You have, for instance, two students: one interested in technology and the other in social sciences. Both of them have to study, say, electrification. But here each approaches the subject in his own way. The technician will study the question from the point of view of what technical facilities are required for the electrification of the R.S.F.S.R. That will be the focal point of his studies. But, in planning the network of the necessary facilities, he will also reckon with the social conditions which will help best to build this network. Here, special interest will lead him to study social conditions.

The student interested in social sciences will approach the problem from the social angle: electrification is indispensable as a material foundation for the Soviet system. But to determine whether or not it is possible to electrify the R.S.F.S.R., he will have to familiarize himself with electricity, electrical equipment, etc.
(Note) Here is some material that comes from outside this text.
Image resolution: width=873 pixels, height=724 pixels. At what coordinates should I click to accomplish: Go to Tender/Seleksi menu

It is not for nothing that in our country one of the most popular books on electrification, and one that can well serve as an excellent textbook, has been written by an ordinary social worker (I. I. Stepanov) and not by an electrical engineer. This example shows us that interest determines not so much the content of the acquired knowledge as the approach to this knowledge, the core ground which all other knowledge revolves. William James affirms,

“Every new idea, every new piece of knowledge should be linked, ‘assimilated,’ [as psychologists say — N. K] to the knowledge and ideas the student already possesses. The new must, if one may use the expression, hook up to the old.
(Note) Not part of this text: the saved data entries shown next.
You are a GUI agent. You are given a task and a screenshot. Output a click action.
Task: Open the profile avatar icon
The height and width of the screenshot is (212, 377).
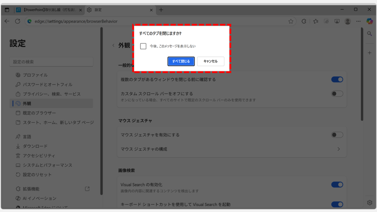[x=348, y=21]
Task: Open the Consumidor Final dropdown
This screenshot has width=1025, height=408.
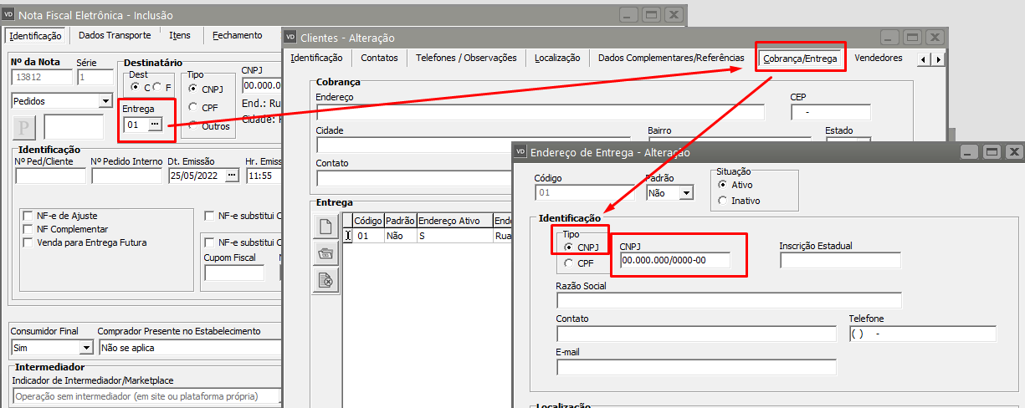Action: coord(85,348)
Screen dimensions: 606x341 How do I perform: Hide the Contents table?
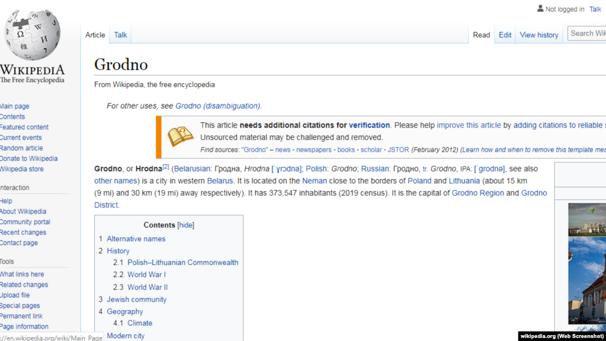[186, 225]
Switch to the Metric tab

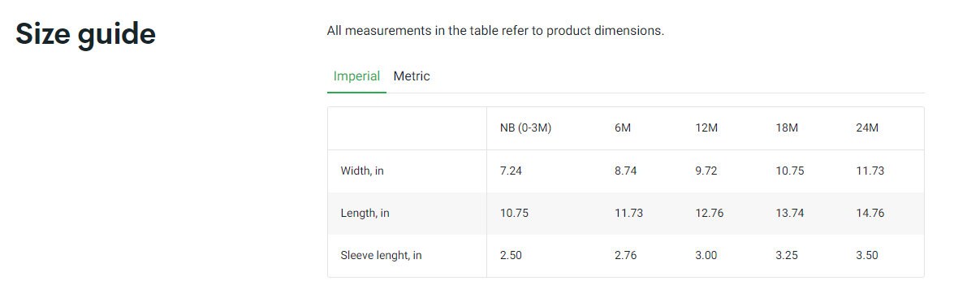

… Nothing is more congenial than to be able to assimilate the new to the old, to meet each threatening violator or burster of our well-known series of concepts, as it comes in, see through its unwontedness, and ticket it off as an old friend in disguise. This victorious assimilation of the new is in fact the type of all intellectual pleasure. The lust for it is curiosity. The relation of the new to the old, before the assimilation is performed, is wonder. We feel neither curiosity nor wonder concerning things so far beyond us that we have no concepts to refer them to or standards by which to measure them.”

Quoting Darwin by way of illustration, James says that the Fijians were surprised by little boats, but not by big vessels.

It is only what one knows little of that stimulates one’s thirst for more knowledge. James continues,

“The great maxim in pedagogy is to knit every new piece of knowledge on to a pre-existing curiosity, i.e., to assimilate its matter in some way to what is already known. Hence the advantage of comparing all that is far off and foreign to something that is near home, of making the unknown plain by the example of the known, and of connecting all the instruction with the personal experience of the pupil.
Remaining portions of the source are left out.